Colloidal Gold

Colloidal Gold

A gold colloid is a suspension consisting of sub-micron gold nanoparticles suspended within a solvent, most often water. It is a sol or colloidal suspension of nanoparticles of gold in a fluid, usually water. The colloid is usually either an intense red color (for spherical particles less than 100 nm) or blue/purple (for larger spherical particles or nanorods). It consists of small, microscopic gold particles suspended in distilled water or any other liquid.

The properties of colloidal gold nanoparticles, and thus their potential applications, depend strongly upon their size and shape. They have unique optical, electronic, and thermal properties and are being incorporated in a wide variety of technologies including microscopy, electronics, diagnostics, and therapeutics.

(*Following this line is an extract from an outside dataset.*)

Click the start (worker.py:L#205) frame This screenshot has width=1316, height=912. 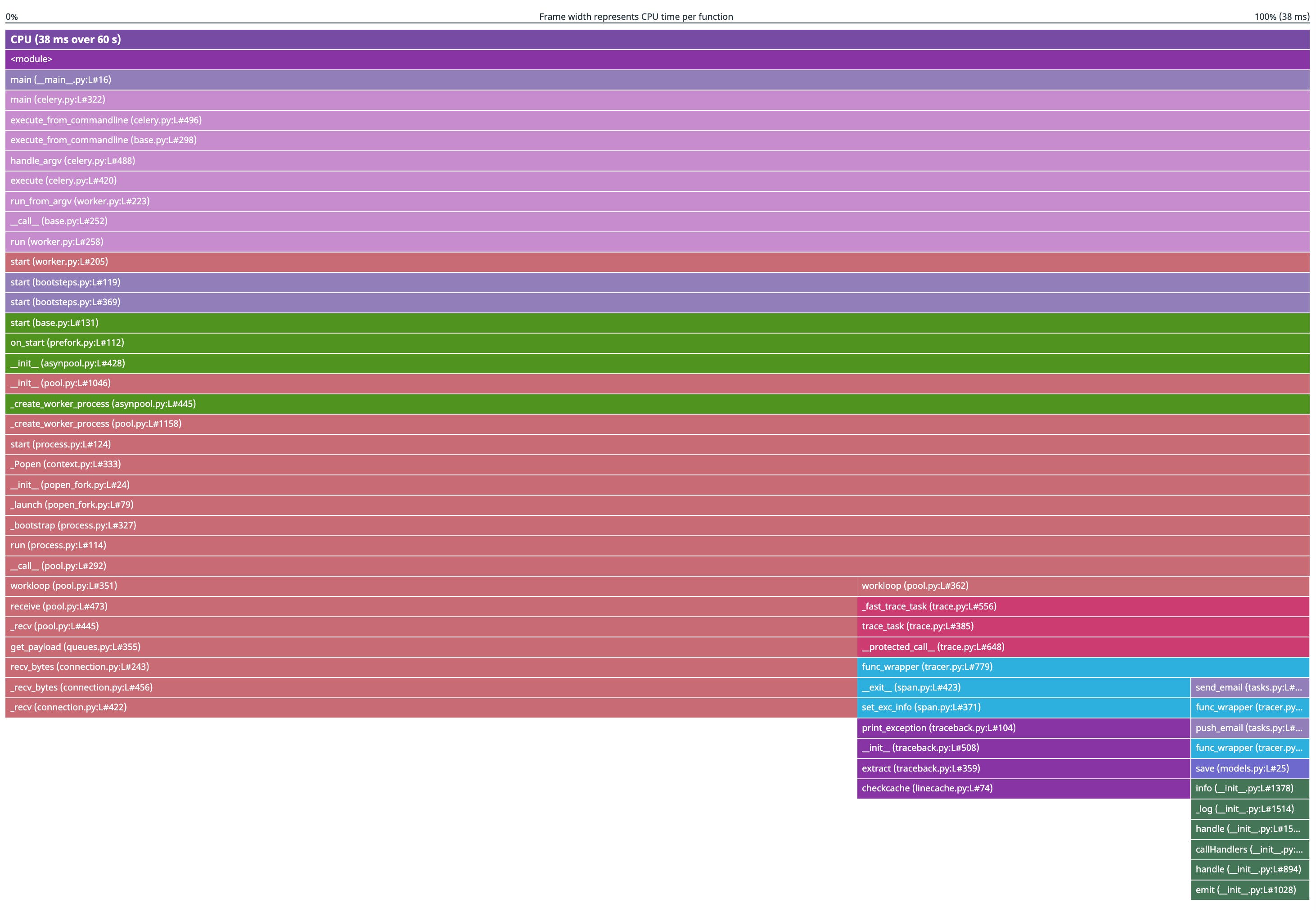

Colloidal gold conjugates with particle sizes of about 100 nm or less cannot sediment because the kinetic energy of the particles is greater than the force of gravity. Gold nanoparticles have unique optical, electronic, and thermal properties and are being incorporated in a wide variety of technologies including microscopy, electronics, diagnostics, and therapeutics.

Due to their optical, electronic, and molecular-recognition properties, gold nanoparticles are the subject of substantial research, with many potential or promised applications in a wide variety of areas, including electron microscopy, electronics, nanotechnology, materials science, and biomedicine. Colloidal gold nanoparticles represent a completely novel technology in the field of particle-based tumor-targeted drug delivery. The tiny gold particles from the colloid penetrate through the cell membranes easily and work effectively towards providing relief from the symptoms of several health issues.

The range of applications for gold nanoparticles is growing rapidly and includes:

  • Electronics – Gold nanoparticles are designed for use as conductors from printable inks to electronic chips.
  • Photodynamic Therapy – Near-IR absorbing gold nanoparticles produce heat when excited by light at wavelengths from 700 to 800 nm. This enables these nanoparticles to eradicate targeted tumors.
  • Therapeutic Agent Delivery – Therapeutic agents can also be coated onto the surface of gold nanoparticles.
  • Sensors – Gold nanoparticles are used in a variety of sensors. For example, a colorimetric sensor based on gold nanoparticles can identify if foods are suitable for consumption.
  • Diagnostics – Gold nanoparticles are also used to detect biomarkers in the diagnosis of heart diseases, cancers, and infectious agents.
  • Catalysis – Gold nanoparticles are used as catalysts in a number of chemical reactions

The properties of colloidal gold nanoparticles, and thus their potential applications, depend strongly upon their size and shape. For example, rodlike particles have both transverse and longitudinal absorption peak, and anisotropy of the shape affects their self-assembly.